General Joseph SouhamGénéral de division who was disgraced alongside General Moreau but later redeemed himself in Spain
Born: April 30, 1760
Place of Birth: Lubersac, Corrèze, France
Died: April 28, 1837
Place of Death: Lubersac, France
Arc de Triomphe: SOUHAM on the north pillar
After enlisting in the King's Regiment of Cuirassiers in 1782, Joseph Souham obtained a leave from the army four years later. After the onset of the Revolution he returned to the army when he was elected a lieutenant colonel in the 2nd Battalion of Volunteers of Corrèze in 1792. Less than a year later Souham was promoted to général de brigade and employed in the Army of the North. During his time in the Army of the North Souham met and began working closely with General Moreau. In August of 1793 Souham became commander at Dunkirk and the next month he was promoted to général de division. That October he was sent to the Sambre and took command of the camp of Madeleine before taking Menin.
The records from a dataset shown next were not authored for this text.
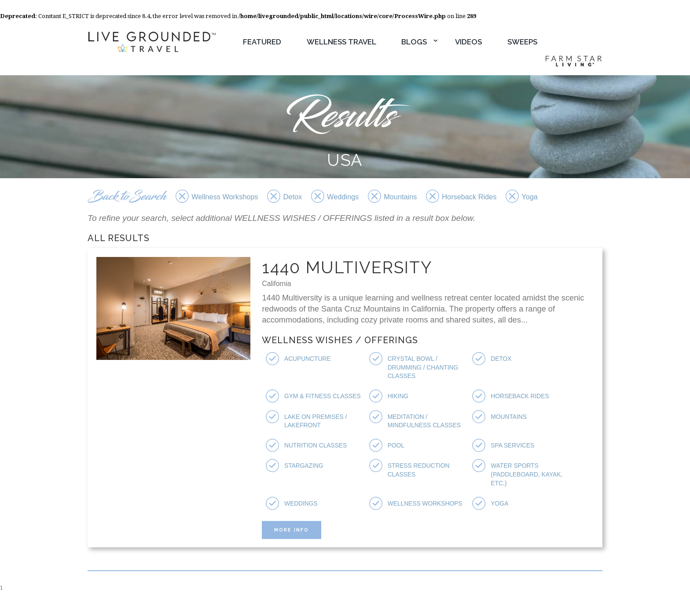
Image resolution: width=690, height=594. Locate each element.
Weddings (301, 503)
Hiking (398, 396)
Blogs (414, 41)
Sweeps (522, 41)
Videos (468, 41)
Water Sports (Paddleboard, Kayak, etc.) (528, 474)
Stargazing (304, 465)
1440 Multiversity (348, 268)
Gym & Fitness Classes (323, 396)
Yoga (500, 503)
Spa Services (513, 445)
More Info (293, 530)
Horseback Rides (521, 396)
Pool (396, 445)
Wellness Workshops (426, 503)
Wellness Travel (341, 41)
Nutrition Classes (316, 445)
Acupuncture (308, 359)
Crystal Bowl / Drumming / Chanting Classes (424, 368)
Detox (501, 359)
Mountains (509, 417)
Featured (262, 41)
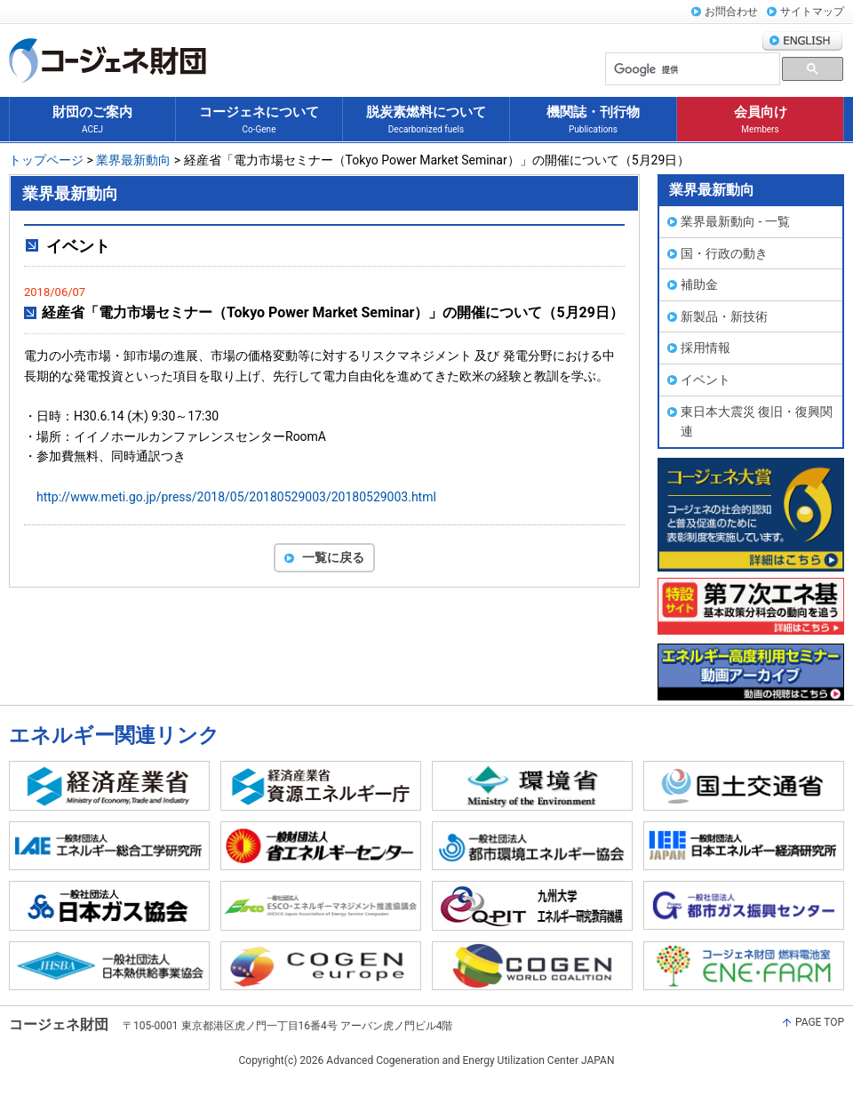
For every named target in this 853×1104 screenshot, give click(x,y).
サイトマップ (812, 11)
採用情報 (705, 347)
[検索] (691, 70)
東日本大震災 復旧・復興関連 (757, 421)
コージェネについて (259, 120)
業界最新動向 (133, 160)
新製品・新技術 (724, 316)
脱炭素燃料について (426, 120)
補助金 (699, 284)
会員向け (760, 120)
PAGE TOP (819, 1022)
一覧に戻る (333, 557)
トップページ (46, 160)
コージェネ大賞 (751, 515)
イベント (705, 379)
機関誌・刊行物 (593, 120)
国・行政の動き (724, 253)
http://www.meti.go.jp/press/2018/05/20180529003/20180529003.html (236, 497)
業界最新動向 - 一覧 (735, 221)
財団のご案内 (92, 120)
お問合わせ (731, 11)
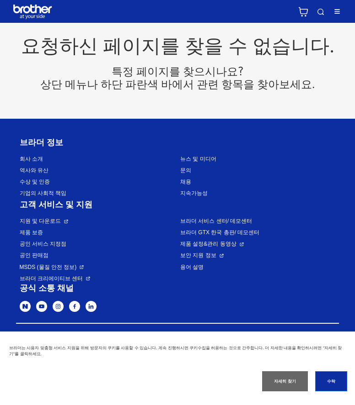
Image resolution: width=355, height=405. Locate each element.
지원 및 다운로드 (40, 221)
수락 (331, 381)
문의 (185, 170)
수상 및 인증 (35, 182)
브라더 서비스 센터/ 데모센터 (216, 221)
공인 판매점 (34, 255)
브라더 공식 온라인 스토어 (303, 11)
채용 (185, 182)
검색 (320, 11)
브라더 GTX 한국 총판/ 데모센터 (219, 232)
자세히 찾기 (285, 381)
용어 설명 (192, 267)
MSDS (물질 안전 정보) (48, 267)
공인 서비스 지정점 (43, 244)
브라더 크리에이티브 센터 (51, 278)
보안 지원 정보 (198, 255)
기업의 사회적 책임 (43, 193)
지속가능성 (194, 193)
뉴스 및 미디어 (198, 159)
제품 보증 (31, 232)
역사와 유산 (34, 170)
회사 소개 (31, 159)
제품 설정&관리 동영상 (208, 244)
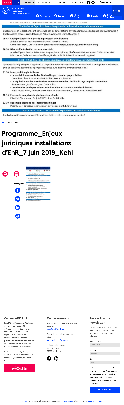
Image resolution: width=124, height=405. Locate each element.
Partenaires (27, 2)
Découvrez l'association (19, 368)
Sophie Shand (67, 401)
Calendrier (61, 2)
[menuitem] (7, 2)
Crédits (24, 401)
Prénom (93, 350)
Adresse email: (95, 341)
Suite (116, 11)
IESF (16, 2)
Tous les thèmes (44, 2)
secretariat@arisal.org (55, 329)
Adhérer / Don (77, 2)
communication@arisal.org (57, 340)
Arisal (6, 2)
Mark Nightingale (95, 401)
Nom (92, 359)
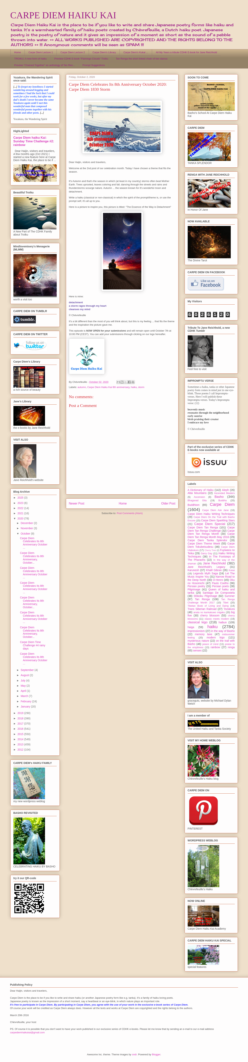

In 1794 General Souham took command of the 1st Division of the Army of the North and seized Courtrai before winning at Mouscron. In May he fought at Courtrai, Tourcoing , and Pont-à-Chin. That June Souham covered the siege of Ypres and defeated Clerfayt at Deynze. The next month he assumed command of the 3rd Division but then in September he was arrested by order of the representatives of the people. Souham was released shortly afterwards and he took command of the 1st Division and began to direct the siege of Nimègue before quitting his command in mid November.
May of 1795 saw Souham retaking command of the 1st Division of the Army of the North. In 1796 he commanded the 3rd Division in Zealand and then the 24th military division at Brussels. Souham's next major command came in 1798 when he commanded a division of the Army of Mainz. In 1799 he took command of the 5th Division of the Army of the Danube and led them into battle at Stockach in March. Souham continued to command a division until he joined the Army of the Rhine in December and then he commanded the 1st Division there, fighting at Erbach in May of 1800.
During the years of peace that followed, Souham was suspected of having royalist sympathies and he was put on non-activity in 1801. In 1802 he was employed in the 20th military division at Périgueux, but then in 1804 when General Moreau was arrested Souham was also arrested due to his close association with Moreau. Souham was conducted to the prison of l'Abbaye in Paris and held for 40 days before being released. Despite his release, he remained unemployed with the army.
Souham waited three years before he was given the opportunity to serve in the French army again. In 1807 he was sent to Italy to command a French division there, and then in 1808 he traveled to Catalonia to command the 2nd Division of Gouvion St. Cyr's corps. That December he fought at Cardeheu and Molins del Rey. The next year Souham fought at Valls, seized Réus, served at the Siege of Gerona, and won at Santa-Coloma and Besalù. In 1810 he occupied Vich and defeated O'Donnell but was also wounded by a shot to the left forehead, forcing him to return to France to recover. Souham was then rewarded as a Count of the Empire. After recovering, in November he went to the Army of Italy, and then in March of 1811 he joined the Army of Germany. Five months later Souham and his division joined the Army of the North of Spain.
Back in the Peninsula, General Souham commanded a division but he was on leave in France during the Battle of Salamanca. After he returned to Spain, he temporarily assumed command of the Army of the Portugal in October due to Marshal Marmont's injuries. He won at Villa Muriel and took Valladolid, but he was then relieved of his command and he returned to France in November.
During the campaigns of 1813 in Germany, Souham led the 8th Division of Marshal Ney's III Corps. At this time he was also awarded the Grand Cross of the Order of the Reunion. In April Souham seized Weimar and won at Weissenfels and then in May he fought at Rippach, was wounded at Lützen, and went on to fight at Bautzen. That August he took command of III Corps and fought at Katzbach, and then in October he fought at the Battle of Leipzig where he was wounded in the head by a shell explosion.
Souham finally recovered enough to return to command in March of 1814 when he took command of a division defending Paris. After Napoleon's abdication in April, the Bourbons made him a Knight of Saint-Louis. When in 1815 Napoleon returned from Elba and resumed power during the Hundred Days, Souham did not rally to him.